| WHAT THE TASK ASKS |
Word-for-word transcription is needed for all of the entries.
:: DATA LISTING
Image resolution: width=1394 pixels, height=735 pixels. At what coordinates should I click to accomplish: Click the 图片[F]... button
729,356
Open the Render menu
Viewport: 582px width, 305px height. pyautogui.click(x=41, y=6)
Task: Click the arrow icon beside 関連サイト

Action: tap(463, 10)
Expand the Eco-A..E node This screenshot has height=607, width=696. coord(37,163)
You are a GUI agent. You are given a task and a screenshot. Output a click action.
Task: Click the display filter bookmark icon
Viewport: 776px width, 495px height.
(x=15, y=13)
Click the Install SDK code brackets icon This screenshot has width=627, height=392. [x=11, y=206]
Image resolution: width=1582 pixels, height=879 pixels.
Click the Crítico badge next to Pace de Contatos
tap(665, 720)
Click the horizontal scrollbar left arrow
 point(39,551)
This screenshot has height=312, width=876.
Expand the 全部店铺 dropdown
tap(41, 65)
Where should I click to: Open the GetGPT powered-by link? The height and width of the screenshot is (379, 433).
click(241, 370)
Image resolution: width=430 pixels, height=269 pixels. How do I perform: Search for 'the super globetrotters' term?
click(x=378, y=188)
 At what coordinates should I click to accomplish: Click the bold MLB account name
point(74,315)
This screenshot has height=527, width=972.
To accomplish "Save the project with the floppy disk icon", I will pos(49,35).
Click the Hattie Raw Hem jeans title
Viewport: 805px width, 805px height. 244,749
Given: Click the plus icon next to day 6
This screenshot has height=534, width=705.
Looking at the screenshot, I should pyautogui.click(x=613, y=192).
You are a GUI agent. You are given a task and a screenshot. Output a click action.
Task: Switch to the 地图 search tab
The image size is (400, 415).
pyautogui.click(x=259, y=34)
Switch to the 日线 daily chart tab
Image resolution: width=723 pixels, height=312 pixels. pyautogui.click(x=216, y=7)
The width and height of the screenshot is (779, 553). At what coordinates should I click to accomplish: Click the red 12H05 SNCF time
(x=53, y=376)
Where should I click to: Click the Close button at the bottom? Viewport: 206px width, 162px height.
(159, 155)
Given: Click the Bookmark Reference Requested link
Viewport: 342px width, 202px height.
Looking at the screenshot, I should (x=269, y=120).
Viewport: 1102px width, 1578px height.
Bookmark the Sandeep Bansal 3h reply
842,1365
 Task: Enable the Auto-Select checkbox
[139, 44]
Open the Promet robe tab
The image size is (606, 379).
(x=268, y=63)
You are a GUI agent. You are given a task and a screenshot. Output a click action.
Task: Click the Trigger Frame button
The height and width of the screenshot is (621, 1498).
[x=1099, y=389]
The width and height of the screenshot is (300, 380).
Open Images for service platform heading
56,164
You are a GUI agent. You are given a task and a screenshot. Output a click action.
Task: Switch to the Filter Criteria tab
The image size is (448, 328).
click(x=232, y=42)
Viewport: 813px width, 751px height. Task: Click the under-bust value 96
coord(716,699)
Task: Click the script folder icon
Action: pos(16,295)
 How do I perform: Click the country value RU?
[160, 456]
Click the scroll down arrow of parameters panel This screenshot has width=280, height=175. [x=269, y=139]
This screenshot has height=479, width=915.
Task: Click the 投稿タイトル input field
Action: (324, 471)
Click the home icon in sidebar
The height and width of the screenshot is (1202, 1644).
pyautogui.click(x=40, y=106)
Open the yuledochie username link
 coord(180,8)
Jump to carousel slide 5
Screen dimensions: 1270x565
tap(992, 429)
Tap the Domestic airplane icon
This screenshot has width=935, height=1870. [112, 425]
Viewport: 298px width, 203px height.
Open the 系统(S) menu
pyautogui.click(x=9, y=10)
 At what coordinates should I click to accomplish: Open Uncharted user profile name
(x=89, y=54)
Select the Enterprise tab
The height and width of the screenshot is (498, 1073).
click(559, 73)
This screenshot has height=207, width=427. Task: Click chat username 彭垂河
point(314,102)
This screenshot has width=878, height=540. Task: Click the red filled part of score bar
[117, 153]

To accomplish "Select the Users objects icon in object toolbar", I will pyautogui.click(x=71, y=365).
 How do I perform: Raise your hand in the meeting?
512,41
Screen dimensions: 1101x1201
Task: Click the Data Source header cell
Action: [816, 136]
::::
| WRITTEN ANSWER |
Image resolution: width=1394 pixels, height=735 pixels. At what coordinates should I click to accomplish: Click the 图片[F]... button
729,356
Open the Render menu
Viewport: 582px width, 305px height. pyautogui.click(x=41, y=6)
Task: Click the arrow icon beside 関連サイト

Action: tap(463, 10)
Expand the Eco-A..E node This screenshot has height=607, width=696. coord(37,163)
You are a GUI agent. You are given a task and a screenshot. Output a click action.
Task: Click the display filter bookmark icon
Viewport: 776px width, 495px height.
(x=15, y=13)
Click the Install SDK code brackets icon This screenshot has width=627, height=392. [x=11, y=206]
Image resolution: width=1582 pixels, height=879 pixels.
Click the Crítico badge next to Pace de Contatos
tap(665, 720)
Click the horizontal scrollbar left arrow
 point(39,551)
This screenshot has height=312, width=876.
Expand the 全部店铺 dropdown
tap(41, 65)
Where should I click to: Open the GetGPT powered-by link? The height and width of the screenshot is (379, 433).
click(241, 370)
Image resolution: width=430 pixels, height=269 pixels. How do I perform: Search for 'the super globetrotters' term?
click(x=378, y=188)
 At what coordinates should I click to accomplish: Click the bold MLB account name
point(74,315)
This screenshot has height=527, width=972.
To accomplish "Save the project with the floppy disk icon", I will pos(49,35).
Click the Hattie Raw Hem jeans title
Viewport: 805px width, 805px height. 244,749
Given: Click the plus icon next to day 6
This screenshot has height=534, width=705.
Looking at the screenshot, I should pyautogui.click(x=613, y=192).
You are a GUI agent. You are given a task and a screenshot. Output a click action.
Task: Switch to the 地图 search tab
The image size is (400, 415).
pyautogui.click(x=259, y=34)
Switch to the 日线 daily chart tab
Image resolution: width=723 pixels, height=312 pixels. pyautogui.click(x=216, y=7)
The width and height of the screenshot is (779, 553). At what coordinates should I click to accomplish: Click the red 12H05 SNCF time
(x=53, y=376)
Where should I click to: Click the Close button at the bottom? Viewport: 206px width, 162px height.
(159, 155)
Given: Click the Bookmark Reference Requested link
Viewport: 342px width, 202px height.
Looking at the screenshot, I should (x=269, y=120).
Viewport: 1102px width, 1578px height.
Bookmark the Sandeep Bansal 3h reply
842,1365
 Task: Enable the Auto-Select checkbox
[139, 44]
Open the Promet robe tab
The image size is (606, 379).
(x=268, y=63)
You are a GUI agent. You are given a task and a screenshot. Output a click action.
Task: Click the Trigger Frame button
The height and width of the screenshot is (621, 1498).
[x=1099, y=389]
The width and height of the screenshot is (300, 380).
Open Images for service platform heading
56,164
You are a GUI agent. You are given a task and a screenshot. Output a click action.
Task: Switch to the Filter Criteria tab
The image size is (448, 328).
click(x=232, y=42)
Viewport: 813px width, 751px height. Task: Click the under-bust value 96
coord(716,699)
Task: Click the script folder icon
Action: pos(16,295)
 How do I perform: Click the country value RU?
[160, 456]
Click the scroll down arrow of parameters panel This screenshot has width=280, height=175. [x=269, y=139]
This screenshot has height=479, width=915.
Task: Click the 投稿タイトル input field
Action: (324, 471)
Click the home icon in sidebar
The height and width of the screenshot is (1202, 1644).
pyautogui.click(x=40, y=106)
Open the yuledochie username link
 coord(180,8)
Jump to carousel slide 5
Screen dimensions: 1270x565
tap(992, 429)
Tap the Domestic airplane icon
This screenshot has width=935, height=1870. [112, 425]
Viewport: 298px width, 203px height.
Open the 系统(S) menu
pyautogui.click(x=9, y=10)
 At what coordinates should I click to accomplish: Open Uncharted user profile name
(x=89, y=54)
Select the Enterprise tab
The height and width of the screenshot is (498, 1073).
click(559, 73)
This screenshot has height=207, width=427. Task: Click chat username 彭垂河
point(314,102)
This screenshot has width=878, height=540. Task: Click the red filled part of score bar
[117, 153]

To accomplish "Select the Users objects icon in object toolbar", I will pyautogui.click(x=71, y=365).
 How do I perform: Raise your hand in the meeting?
512,41
Screen dimensions: 1101x1201
Task: Click the Data Source header cell
Action: [816, 136]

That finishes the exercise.